Updating the Soil Composition
As the cactus matures and becomes more adept at storing water, add pea gravel to the soil mix to enhance drainage and speed up drying time, protecting against fungus, mold, and rot. The new, permanent soil blend will be 3 parts Pro-Mix HP, 1 part coarse sand, 1 part limestone screenings, and 1 part pea gravel.
Repotting Process
To remove the cactus, slide a butter knife around the inner edge of the old pot, then use it to lift out the soil and root mass. Rinse the roots under running water to clear away old soil and prevent transferring any contaminants to the new pot. Select a pot with at least an inch of extra depth for root growth, but keep the rim just a couple of inches from the cactus body—oversized pots retain moisture too long, risking mold, fungus, and rot. Repot using the same method outlined in the earlier potting section, maintaining the same watering and fertilizing routine.

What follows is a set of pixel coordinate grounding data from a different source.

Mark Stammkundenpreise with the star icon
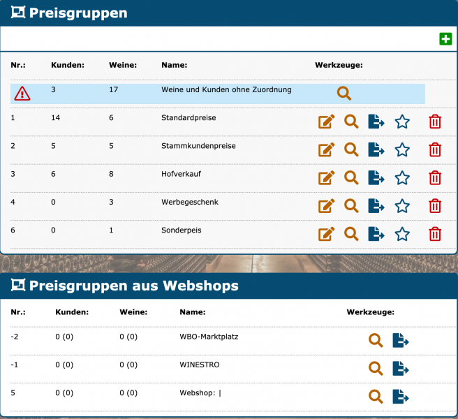The image size is (458, 419). tap(402, 150)
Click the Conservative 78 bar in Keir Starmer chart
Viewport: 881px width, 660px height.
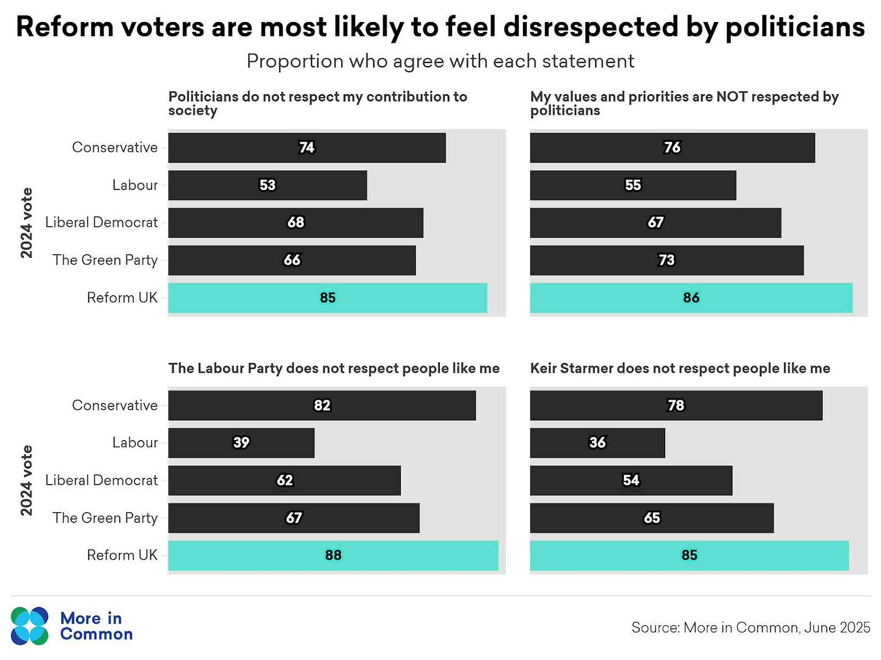tap(676, 405)
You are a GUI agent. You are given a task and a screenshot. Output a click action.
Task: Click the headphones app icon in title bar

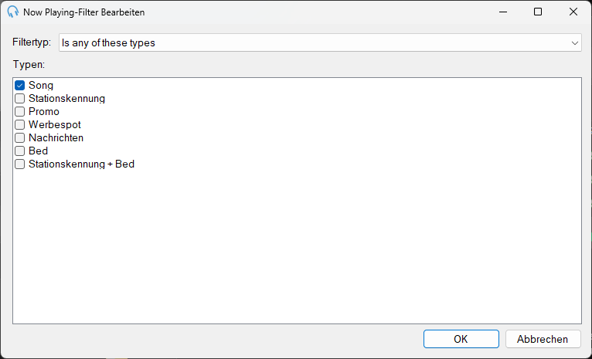[13, 12]

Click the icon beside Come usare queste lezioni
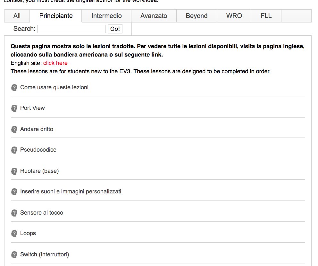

Introducing Natural Sunlight
At this stage, you can start exposing Lophophora to natural sunlight to encourage flowering when they’re mature. However, intense, constant direct sun can burn even established plants. A window with a few hours of direct light works well, but monitor them for signs of burning. Begin acclimation with one hour of direct sun daily, gradually increasing over weeks. If burning occurs, cut back exposure. Sunlight strength varies by location and window, so adjust as needed—use shade cloth if it’s too harsh or supplement with grow lights (like Spider Farmer LEDs, kept 2-3 feet away) if it’s too weak, especially in winter. For outdoor growing, place them in a shaded spot with limited direct sun, acclimating gradually and using shade cloth if necessary. Watch closely for burning and shield them from rain to avoid overwatering.
Managing Temperature and Humidity
Post-repotting, keep the temperature between 70°F and 90°F, with 80°F as the target. Humidity should stay between 40% and 60%, as higher levels can promote mold and rot. If growing outdoors and conditions stray outside these ranges, bring the Lophophora indoors.